_Excerpt provided:_
------------------------------------

Great idea to get weighed, it can be very eye opening.

The way I see it;

Gross weight of your truck hooked up is 6900 and 6120 empty
Subtracting empty from loaded gives you a tongue weight of 780
Total trailer weight (adding tongue weight and axle weight) is 6560

Judging by your loaded and unloaded front axle weights you are not transferring any tongue weight to the front axle but are actually decreasing the load by 240 on the front axle while hooked up. Looks like your wd setup needs some adjustment to correct that.

What are the GVW and axle ratings on the door post label of your truck?

Mike


----------



## Doxie-Doglover-Too (Jan 25, 2007)

camping479 said:


> Great idea to get weighed, it can be very eye opening.
> 
> The way I see it;
> 
> ...


it says: GVWR 6650 lb 3900 front 3900 rear and then says with 17" tires. We have 20".


----------



## Oregon_Camper (Sep 13, 2004)

Doxie-Doglover-Too said:


> when I called ( it's a truck stop) the gal said $6.....I took a loan at the bank to cover it...


They are free at all the location in Oregon...as long as the station isn't in service for semi's. They just leave the scales on.


----------



## camping479 (Aug 27, 2003)

Doxie-Doglover-Too said:


> Great idea to get weighed, it can be very eye opening.
> 
> The way I see it;
> 
> ...


it says: GVWR 6650 lb 3900 front 3900 rear and then says with 17" tires. We have 20".
[/quote]

Welcome to the overweight 1/2 ton truck club







. Just like most of the rest of us towing with 1/2 ton trucks, you have headroom on axle ratings, gross combined rating and tow rating but have passed right on by the important one, gross vehicle weight rating which for your vehicle is 6650#. On the plus side, if you adjust your weight distribution setup and get more weight going to the front axle, that will give you some more breathing room with the rear axle as you are within 70# of that limit. On the minus side you are over the GVW of 6650# by 250# as you weighed it. Any extra passengers or gear over what was in the truck when it was weighed will put you further over the maximum rating. Not grossly overweight, but overweight.

We're in a similar spot with our truck, we are right at the GVW with ours packed to travel.

I can't really help you out with the 17" vs. 20" wheel info as I'm not familiar with it, sorry.

Mike


----------



## Doxie-Doglover-Too (Jan 25, 2007)

------------------------------------

_Supplied entries:_

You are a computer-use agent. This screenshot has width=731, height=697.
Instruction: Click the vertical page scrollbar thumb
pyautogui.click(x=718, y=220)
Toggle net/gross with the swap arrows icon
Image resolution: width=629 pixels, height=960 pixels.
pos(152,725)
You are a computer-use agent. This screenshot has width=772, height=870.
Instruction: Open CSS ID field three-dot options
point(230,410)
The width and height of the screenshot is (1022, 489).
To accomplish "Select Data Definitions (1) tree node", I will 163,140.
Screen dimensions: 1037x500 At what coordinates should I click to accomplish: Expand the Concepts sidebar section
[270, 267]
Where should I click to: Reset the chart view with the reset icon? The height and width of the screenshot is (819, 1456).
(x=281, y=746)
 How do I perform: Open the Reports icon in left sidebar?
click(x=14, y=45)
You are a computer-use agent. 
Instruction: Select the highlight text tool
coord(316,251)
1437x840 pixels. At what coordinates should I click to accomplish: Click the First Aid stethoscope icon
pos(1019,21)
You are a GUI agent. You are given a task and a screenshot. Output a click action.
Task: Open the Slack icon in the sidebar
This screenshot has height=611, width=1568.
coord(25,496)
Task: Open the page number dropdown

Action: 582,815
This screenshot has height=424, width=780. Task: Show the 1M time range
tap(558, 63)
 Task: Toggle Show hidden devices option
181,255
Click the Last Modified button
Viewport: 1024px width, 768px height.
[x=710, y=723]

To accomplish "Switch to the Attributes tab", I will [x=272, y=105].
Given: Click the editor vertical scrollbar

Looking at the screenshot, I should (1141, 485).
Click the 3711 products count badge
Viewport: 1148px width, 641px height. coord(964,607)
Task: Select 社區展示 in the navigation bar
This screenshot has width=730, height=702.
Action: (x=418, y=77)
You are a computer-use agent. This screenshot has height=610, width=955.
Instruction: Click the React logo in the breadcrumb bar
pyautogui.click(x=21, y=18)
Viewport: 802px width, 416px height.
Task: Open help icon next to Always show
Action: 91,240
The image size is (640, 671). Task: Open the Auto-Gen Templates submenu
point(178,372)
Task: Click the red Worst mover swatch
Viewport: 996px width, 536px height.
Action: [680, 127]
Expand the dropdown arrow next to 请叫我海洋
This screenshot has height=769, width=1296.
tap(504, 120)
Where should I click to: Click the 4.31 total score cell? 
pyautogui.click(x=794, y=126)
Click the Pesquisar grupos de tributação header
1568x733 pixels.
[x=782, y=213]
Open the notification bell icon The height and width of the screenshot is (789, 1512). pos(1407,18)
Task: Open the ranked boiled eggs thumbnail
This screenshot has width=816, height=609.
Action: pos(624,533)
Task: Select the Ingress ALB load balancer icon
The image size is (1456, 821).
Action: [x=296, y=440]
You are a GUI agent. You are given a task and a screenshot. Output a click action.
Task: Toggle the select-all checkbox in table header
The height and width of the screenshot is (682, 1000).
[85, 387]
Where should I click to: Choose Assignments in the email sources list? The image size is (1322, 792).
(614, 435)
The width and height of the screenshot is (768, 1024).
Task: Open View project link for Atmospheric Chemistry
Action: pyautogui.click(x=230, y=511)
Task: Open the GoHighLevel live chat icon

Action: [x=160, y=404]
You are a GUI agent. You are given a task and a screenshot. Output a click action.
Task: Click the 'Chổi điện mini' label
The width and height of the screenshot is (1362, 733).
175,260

------------------------------------

_To be done:_
[1] Summarize the truck-weighing thread in two sentences.
[2] In the truck-weighing thread, what tire size does the door post label say its ratings apply to?
[3] Pick up the truck-weighing thread after its final line and keep it going.
The listing has no connection to the truck-weighing thread.

_Outputs:_
[1] Using scale readings, camping479 calculates a tongue weight of 780 and a total trailer weight of 6560, and says the weight distribution setup needs adjustment because hooking up reduces the load on the front axle by 240. Once the truck's door label shows a GVWR of 6650 lb, camping479 says the truck has headroom on its axle, combined, and tow ratings but is 250 lb over its gross vehicle weight rating.

[2] 17-inch tires.

[3]
so Rick and I have been uh, "weighing" our options. We stopped and chatted at Dave Smith today on our way home for Montana. The guy was incredibly nice and honest in saying that we are fine with our truck. Yes the added umph of diesel would be great, but the cost involved, the short distances Rick drives to work would be hard on it. Sooooo....I ordered a Build sheet from Chrysler-Daimler on my truck by vin #. It show exactly what the truck was born with and the 20" tires are the legs is was given at the birthing place. I asked THEM to tell me exactly the tow rating on OUR truck, she put me on hold and came back and said 8600. She couldn't forward to me what she had because it was part of their system. She said I could go to Dodge.com and go to towing and punch in the info. So I asked HER to do it with what she had right in front of her and she came back....8600. If I can't feel confident when it's coming from CD with our trucks birth certificate in front her, then how can I feel confident on anything else? they made the truck to tow 8600, by golly it better do a damn good job if we are 1,000 or more under that capacity when we do tow. Our trailers dry weight is 5800 ( yeah, I know, is it true?). Rick took it to the scales as I stated. NOW, we are determined beyond determined to know . Soooo he says we are emptying the trailer of everything but the bedding. She will be as empty as we can get her. And he is going to the scales again and will wait as long as it takes for thet truckers to be done so we don't feel rushed and hopefully the 19 yr old gal that was more interested in the boys waiting for her won't be working and give me her undivided attention, if not, I may have to get MOTHERLY with her.








When we bought the trailer we thought that perhaps with just the 2 of us (ie:no kids and kids necessities) we would perhaps be about 6500 . Well, until we have her empty we won't really be able to decide what we will do. We even went so far as to look at trailers while in Montana, lighter trailers....and GASP! they weren't Outbacks!


----------



## RLW7302 (Feb 27, 2005)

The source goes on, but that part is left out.